Baseline characteristics of the patients and their PCa tumors in the development and test sets.
| Development Set (N = 68) | Validation Set (N = 53) | Development vs. Validation set t-test p-value | |||||
|---|---|---|---|---|---|---|---|
| All | Lower risk (N = 54; 79.40%) | High risk (N = 14; 20.60%) | All | Lower risk (N = 39; 73.58%) | High risk (N = 14; 26.41%) | ||
| Gleason | 6.93 (0.86) | 6.58 (0.55) | 8.00 (0.65) | 7.13 (0.91) | 6.43 (0.07) | 8.36 (0.71) | 0.21 |
| PSA | 7.51 (4.54) | 5.99 (2.31) | 12.46 (5.99) | 8.26 (9.42) | 5.33 (2.73) | 15.55 (5.45) | 0.60 |
| PI-RADS v2 | 3.85 (0.60) | 3.71 (0.51) | 4.21 (0.56) | 3.79 (0.74) | 3.31 (0.48) | 4.36 (0.81) | 0.63 |
In addition to the mean value of each characteristic, its standard deviation is shown in parentheses. The p-values from the t-test of the comparison of the characteristics between the development and validation sets, shown in the final column, demonstrate that there are no significant differences between the two sets that could potentially bias the classification results.

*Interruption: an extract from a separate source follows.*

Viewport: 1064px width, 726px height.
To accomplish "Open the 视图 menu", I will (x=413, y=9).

Figure 2Flowchart of some sample quantitative radiomic features used in our study that were extracted from segmented tumor regions of interest (ROI) of mpMRI images. In summary, 55 different features were extracted per image type (i.e., T2WI or ADC) using four different texture extraction methods, yielding 110 radiomic features per patient. The four texture methods included histogram analysis, Gray-Level Co-occurrence and Difference Matrix methods (GLCM and GLDM) and Fast Fourier Transform (FFT). Some of these features are highlighted in green, blue and red respectively. The full list and details of these features are provided in the online Appendix in Supplementary Information. Note that all these features were 2D, as the input imaging data were two-dimensional.

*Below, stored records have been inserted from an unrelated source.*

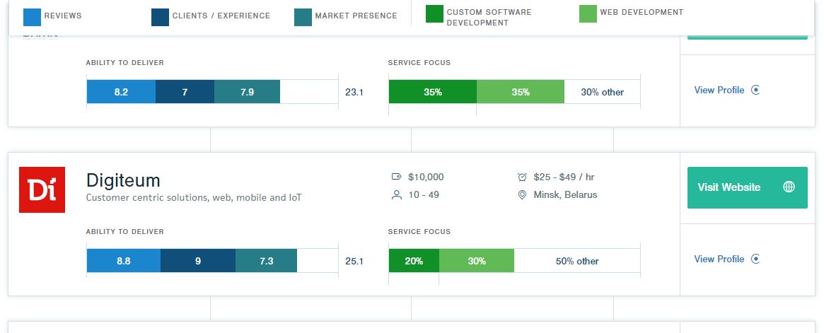
Task: Open the View Profile link for Digiteum
Action: click(x=719, y=259)
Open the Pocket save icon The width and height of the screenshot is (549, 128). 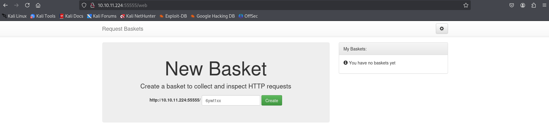512,5
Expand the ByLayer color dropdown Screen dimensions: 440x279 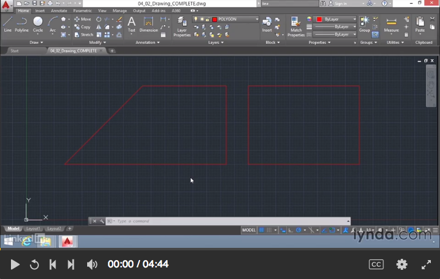click(336, 19)
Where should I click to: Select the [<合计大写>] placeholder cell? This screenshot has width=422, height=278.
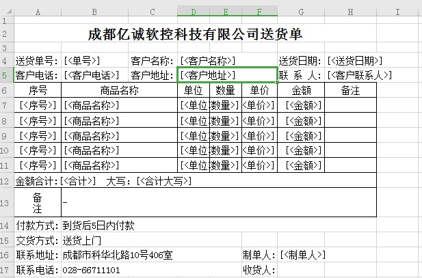[x=163, y=181]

Figure 3Workflow of our ML-based framework used to identify the best combination of radiomic features and classification algorithm for categorizing PCa patients into high-risk and lower-risk categories. Cross-validation was used to identify the best performing algorithm out of seven commonly used algorithms, which was then used to train the final classifier on the entire development set (68 PCa patients). This classifier was then evaluated on an independent validation set of 53 PCa patients in terms of a variety of performance measures, namely AUC, Fmax, Pmax and Rmax.